Opus compression is transparently integrated in the audioconv64 tool and the wav64 file format. Audioconv64 is libdragon's tool to convert input WAV files into libdragon's optimized wav64 file format. Through the command line option --wav-compress, it is possible to select different compression levels for the wav64 file:

  • Level 0: uncompressed audio. This should be used mainly only for debugging (eg if you feel there might be a bug in libdragon, you could try with uncompressed audio to see if it still triggers).
  • Level 1: VADPCM (default). This is the default compression level, that uses a specialized ADPCM algorithm that is then efficiently implemented on the RSP for decompression. The compression ratio is 3.5:1, and it uses almost zero CPU time at runtime to decompress, so it makes sense to use it as default.
  • Level 2: currently unused.
  • Level 3: Opus. By selecting this level, the file will be compressed using the Opus codec. Opus has a gazillion of possible configurations, so audioconv64 tries to select good defaults for you for most internal parameters. The expected compression ratio is around 15:1.

How to playback

At runtime, all wav64 can be played back exactly in the same way, irrespective of the compression level. See the wav64.h header file for an overview of the API, and the mixertest example as a simple audio playback example.

How to tune the quality and compression ratio

To avoid exposing many knobs, audioconv64 will automatically select a compression ratio (aka bitrate) that linearly follows the input sample rate. The idea is that the user can play with compression ratio by reducing the input sample rate (and thus the input frequency bands). For instance, if you have a music file at 44 Khz and you want to experiment with compressing it more with audioconv64 itself:

$ $N64_INST/bin/audioconv64 --wav-compress 3 --wav-resample 22050 music.wav

In general, to obtain the highest possibile quality, provide the highest quality version of your audio file to audioconv64, and let it handle resampling by itself (because in the case of opus, that resampling is actually also part of the compression process, which produces a better result if it is fed the highest-quality file).

If you add the --debug option, audioconv64 will also generate a .opus.wav file, which is the decompressed version of the compressed file it just created. This allows you to quickly evaluate the quality by simply playing the wav file.

Benchmarks

This table shows some benchmarks:

Song name Duration Channels Rate Raw size Opus size Opus CPU time
Octane 19s 2 48000 3.5 MiB 232 KiB 6969 us (35%)
Octane 19s 2 32000 2.3 MiB 157 KiB 6543 us (33%)
Octane 19s 2 24000 1.8 MiB 119 KiB 6210 us (31%)
Octane 19s 1 48000 1.7 MiB 119 KiB 4093 us (20%)
Octane 19s 1 32000 1.2 MiB 82 KiB 3826 us (19%)
Octane 19s 1 24000 0.9 MiB 63 KiB 3654 us (18%)

The quoted CPU time is the amount of CPU time required to decompress one 20 ms audioframe (on average on the whole song).
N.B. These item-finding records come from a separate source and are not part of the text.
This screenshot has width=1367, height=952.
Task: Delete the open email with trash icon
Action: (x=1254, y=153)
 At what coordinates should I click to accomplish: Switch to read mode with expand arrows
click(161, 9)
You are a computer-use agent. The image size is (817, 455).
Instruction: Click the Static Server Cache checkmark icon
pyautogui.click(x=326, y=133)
As you can see, the current impact of Opus is still quite high even with RSP acceleration, so it should be judiciously used, especially in stereo mode.

Technical details

The opus format is built upon two different codecs: CELT and SILK. Simplifying, CELT is used for music and audio in general (so it is the default codec for wideband audio), while SILK is more specialized for speech (and thus narrowband audio). Opus is also able to actually mix CELT and SILK in this same audioframe. Libdragon's implementation of Opus only uses CELT. SILK is more resource intensive and only makes sense in specific use cases (speech at very low bitrates). A 16 Khz speech audio file compressed with CELT will still produce very good audio quality, while still providing a 16:1 compression ratio.
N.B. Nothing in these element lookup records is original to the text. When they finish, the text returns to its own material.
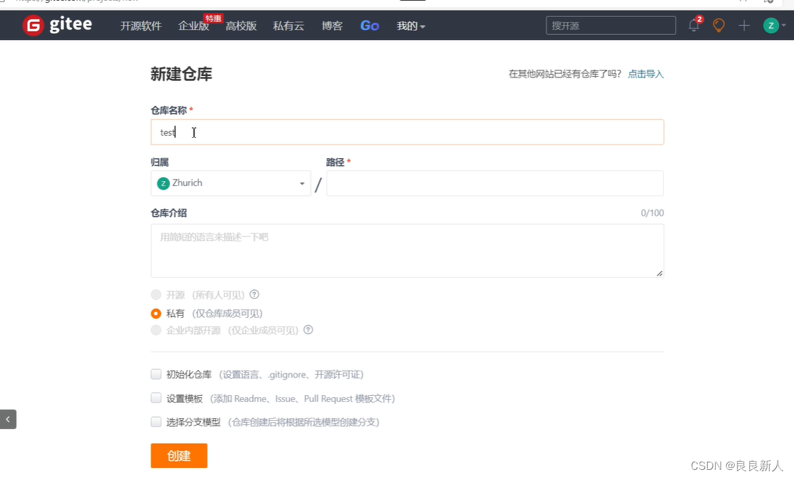794x478 pixels.
Task: Check the 设置模板 option
Action: (x=156, y=398)
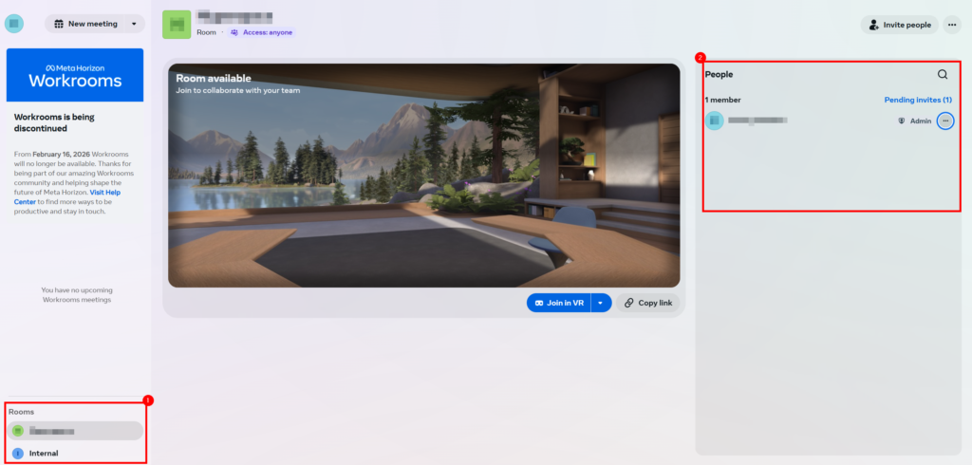Select the highlighted green-icon room in Rooms list
This screenshot has width=972, height=465.
point(75,431)
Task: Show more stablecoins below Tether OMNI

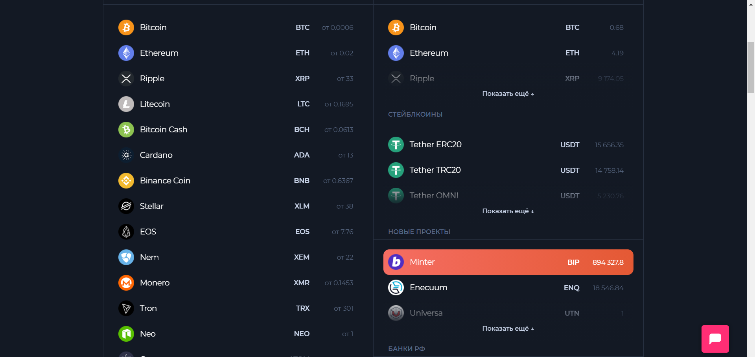Action: coord(508,211)
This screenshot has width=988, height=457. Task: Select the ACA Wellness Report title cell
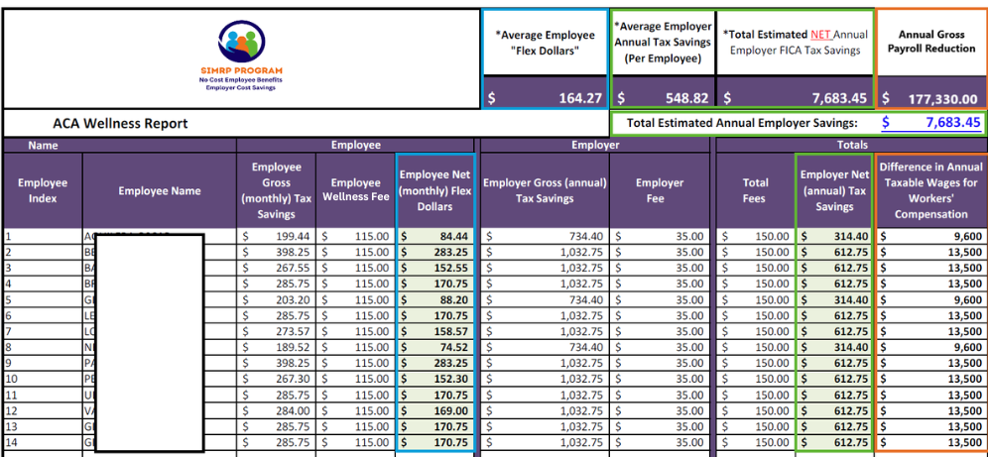[120, 124]
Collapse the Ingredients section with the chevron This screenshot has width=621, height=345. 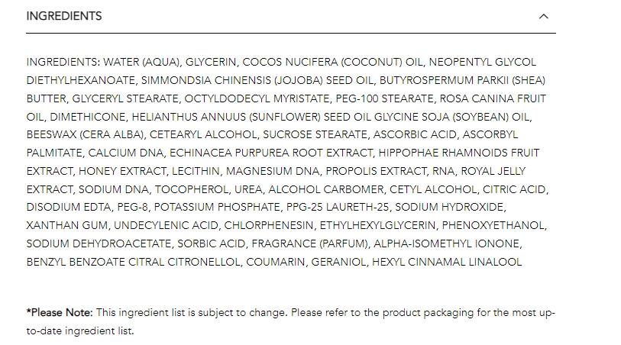point(543,16)
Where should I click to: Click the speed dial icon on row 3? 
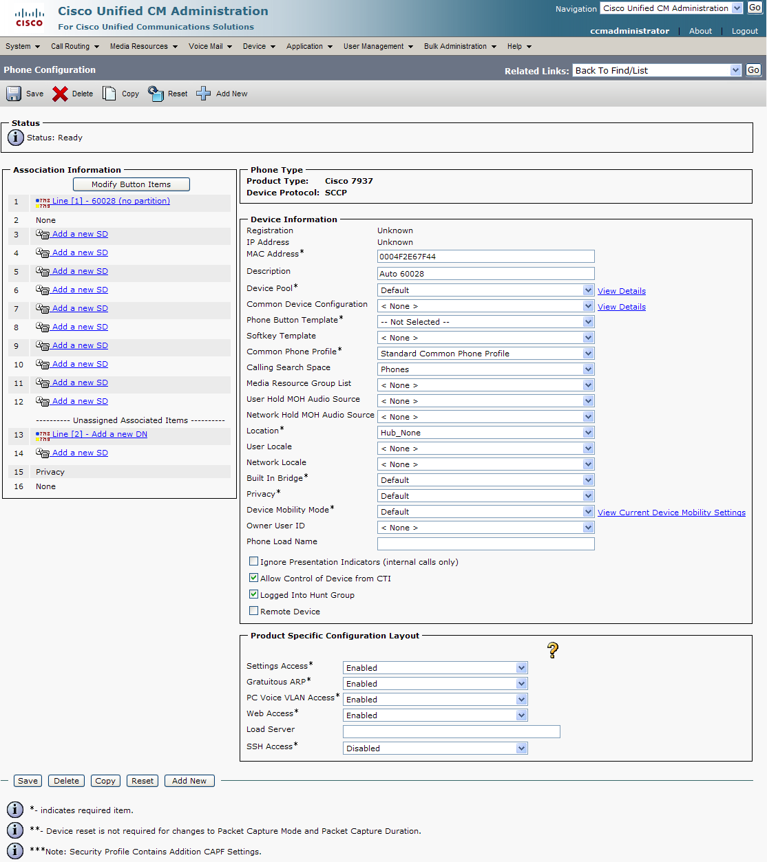pyautogui.click(x=43, y=235)
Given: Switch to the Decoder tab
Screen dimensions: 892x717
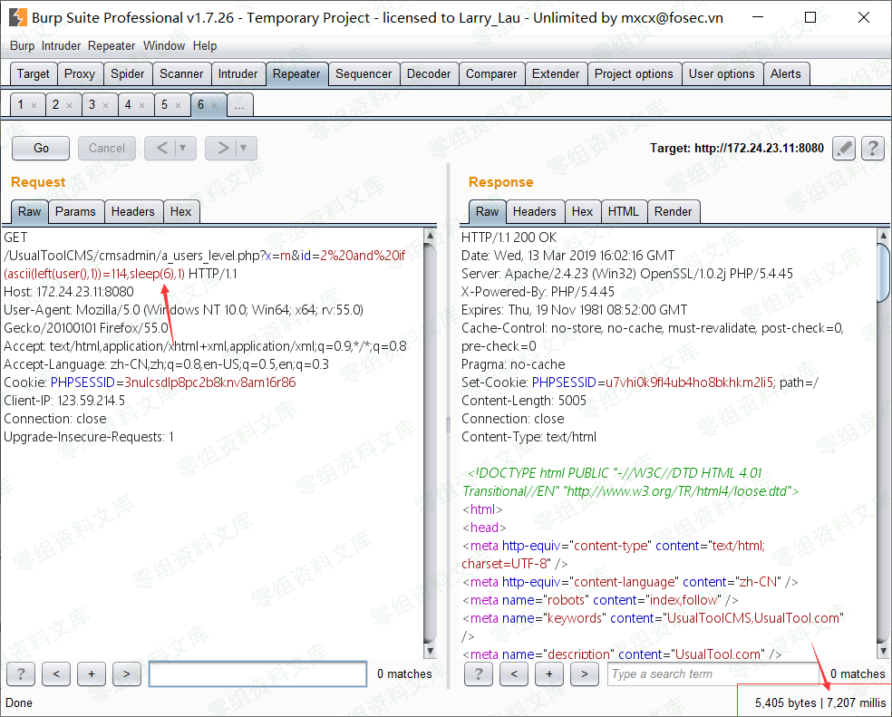Looking at the screenshot, I should tap(429, 74).
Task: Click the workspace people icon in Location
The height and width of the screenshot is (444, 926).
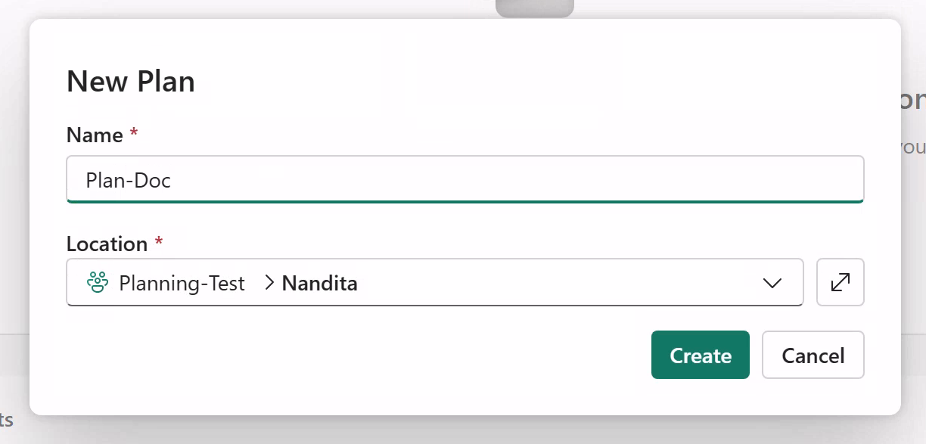Action: [x=97, y=283]
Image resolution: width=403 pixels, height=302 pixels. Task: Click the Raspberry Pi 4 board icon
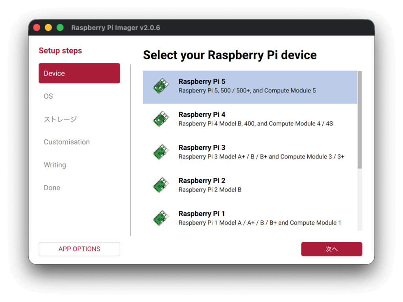[x=160, y=119]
By default, Opus internally works by default at a sample rate of 48 Khz. Support for "custom modes" is available in the libopus codebase (though disabled by default), that allows for different sample rates. We activated such support for libdragon and we are experimenting with 32 Khz to reduce the resources, but currently this is not supported. If you inspect an opus-compressed wav64 file at runtime (via wav->wave.frequency) you will see that it will always look like a 48 Khz file (or an integer decimated version of it: 24 Khz, 12 Khz, etc.). Don't worry about that though: it is an internal detail of how Opus works. The input sample rate was still took into account to decide the compression factor, so if you compress a 22 Khz file it will be about half as small and sound worse than a 44 Khz file, as expected.
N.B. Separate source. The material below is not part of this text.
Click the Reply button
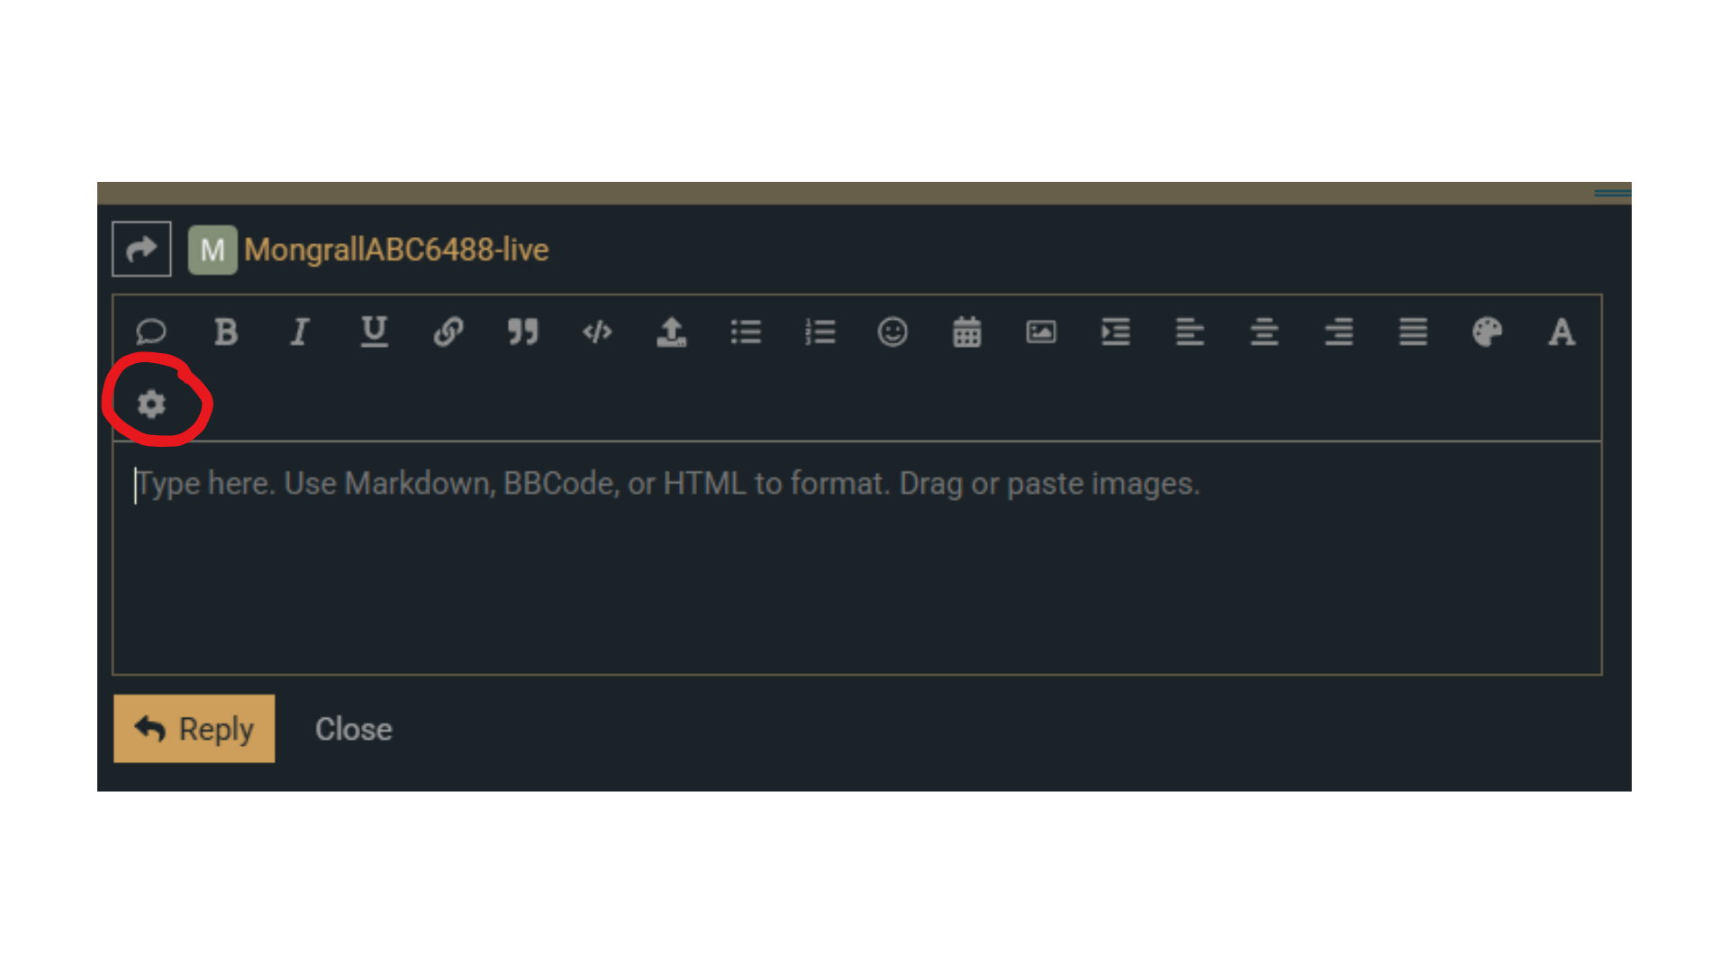 pos(194,729)
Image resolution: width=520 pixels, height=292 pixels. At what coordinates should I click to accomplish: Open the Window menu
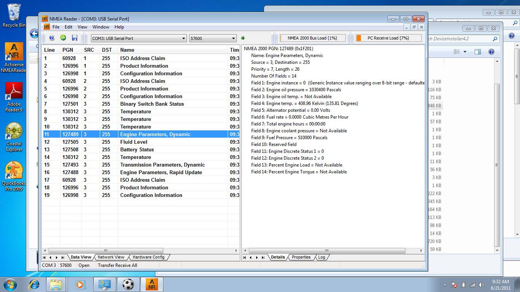101,27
Opus splits the input file in "frames" made of a fixed number of samples, and compress them separately. We use Opus in VBR (variable bitrate mode), which is the one that gives the best quality at any given file size; this in turns means that each frame will use a variable number of bytes in its compressed format. Currently, audioconv64 will always generate frames of exactly 20 ms of audio (960 samples, at the internal sample rate of 48 Khz), which is the default and suggested frame size for standard audio playback.

The opus decompression library has been accelerated in several parts via custom RSP ucode, mainly in three areas: IMDCT/FFT, Comb Filter and Emphasis Filter. RSP acceleration is fundamental to make Opus manageable on Nintendo 64: a CPU-only implementation in fact takes about 16/18 ms for each 20 ms audioframe, that is it uses 80-90% of CPU time. All the RSP implementation has been made with 32-bit fixed point numbers to avoid rising too much the noise floor with precision issues; the final RMSD is about 5 (on a 16 bit sample) which is basically nothing. This means that the playback on N64 will not introduce any noise or artifact: it should sound exactly as if you decompress and play the same file on PC.